Start of MATERIAL PROVIDED
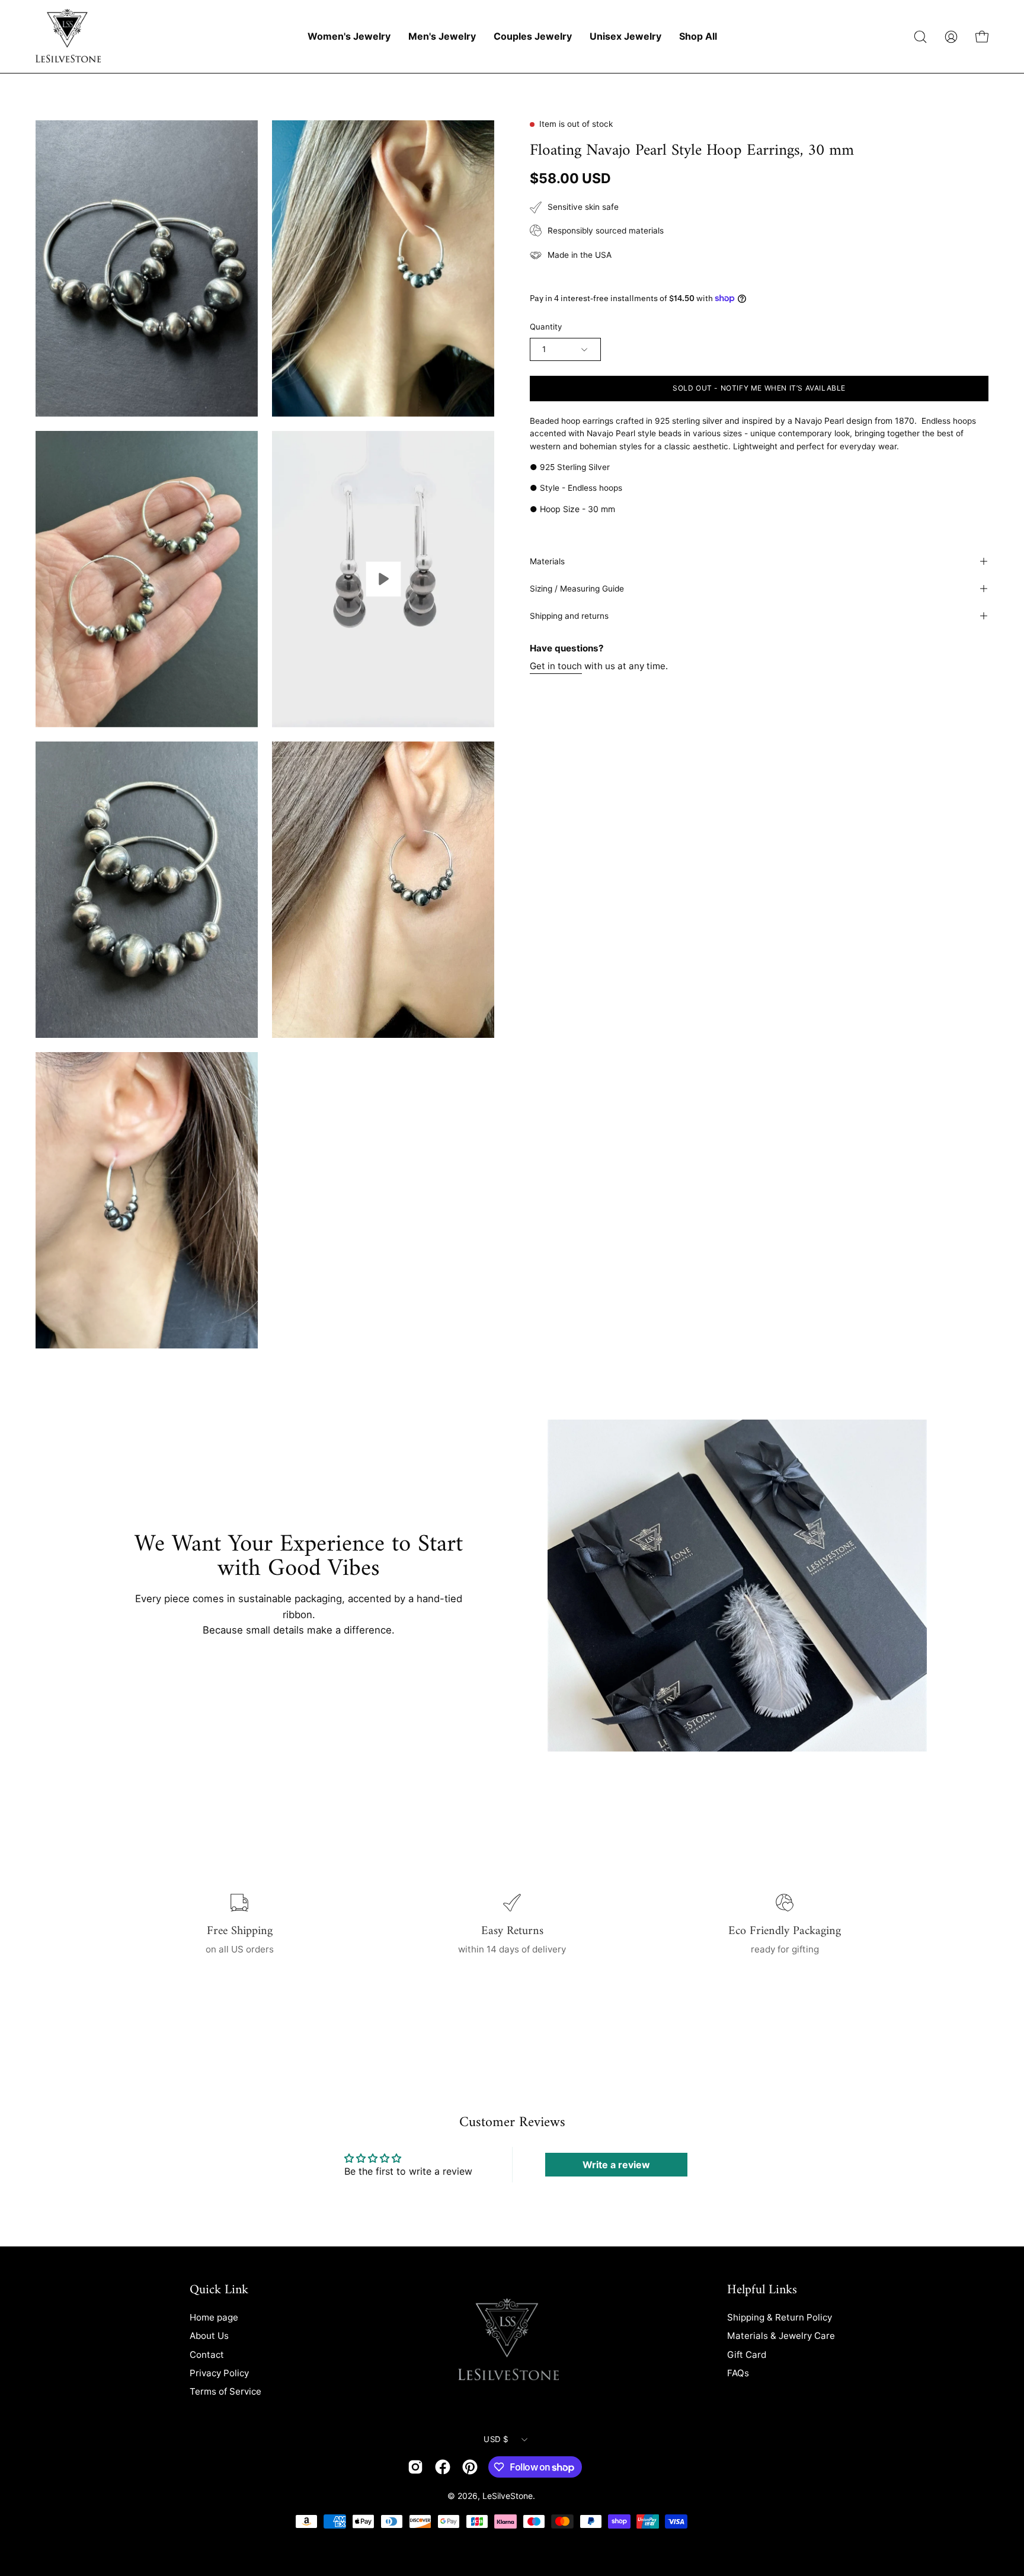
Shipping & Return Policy (779, 2317)
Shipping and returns (569, 616)
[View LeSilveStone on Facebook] (443, 2467)
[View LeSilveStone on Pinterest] (470, 2467)
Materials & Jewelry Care (781, 2335)
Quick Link (219, 2290)
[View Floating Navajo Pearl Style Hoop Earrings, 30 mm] (383, 579)
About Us (209, 2335)
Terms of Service (225, 2391)
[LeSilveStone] (68, 36)
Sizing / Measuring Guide (577, 588)
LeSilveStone (507, 2496)
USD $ (496, 2439)
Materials (547, 561)
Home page (214, 2317)
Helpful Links (762, 2290)
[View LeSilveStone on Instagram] (415, 2467)
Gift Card (746, 2354)
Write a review (616, 2165)
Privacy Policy (219, 2373)
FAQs (738, 2373)
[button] (920, 36)
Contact (207, 2354)
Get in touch (556, 665)
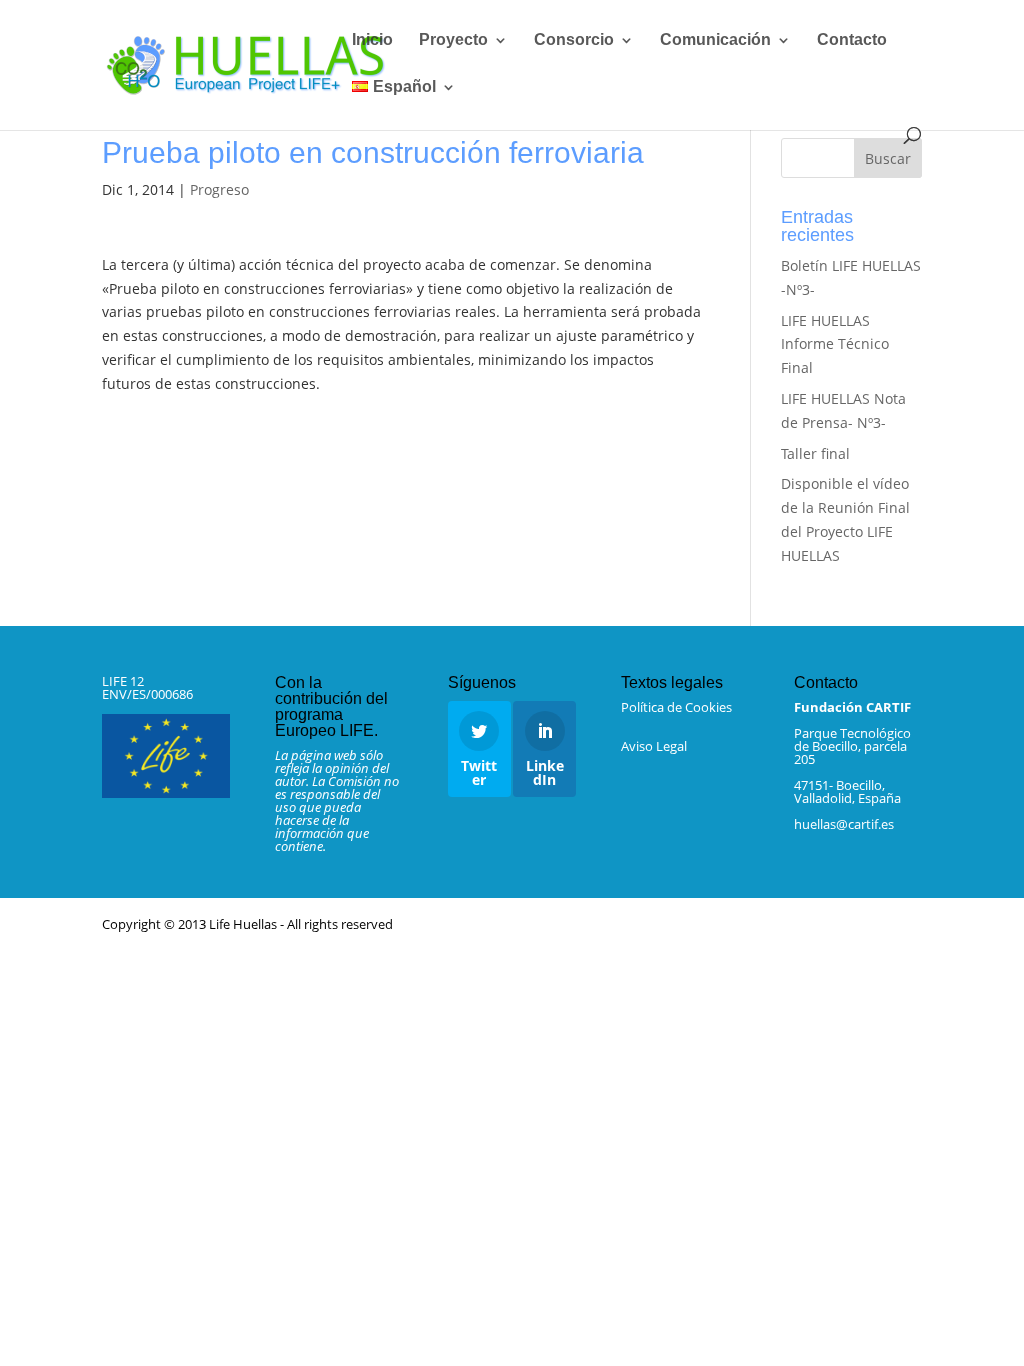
End of MATERIAL PROVIDED
ABOUT THIS EXERCISE = Since the copy must exclude the pictures, transcribe only the text of the records, word for word.

REPLY TO THE EXERCISE =
Shipping & Return Policy (779, 2317)
Shipping and returns (569, 616)
[View LeSilveStone on Facebook] (443, 2467)
[View LeSilveStone on Pinterest] (470, 2467)
Materials & Jewelry Care (781, 2335)
Quick Link (219, 2290)
[View Floating Navajo Pearl Style Hoop Earrings, 30 mm] (383, 579)
About Us (209, 2335)
Terms of Service (225, 2391)
[LeSilveStone] (68, 36)
Sizing / Measuring Guide (577, 588)
LeSilveStone (507, 2496)
USD $ (496, 2439)
Materials (547, 561)
Home page (214, 2317)
Helpful Links (762, 2290)
[View LeSilveStone on Instagram] (415, 2467)
Gift Card (746, 2354)
Write a review (616, 2165)
Privacy Policy (219, 2373)
FAQs (738, 2373)
[button] (920, 36)
Contact (207, 2354)
Get in touch (556, 665)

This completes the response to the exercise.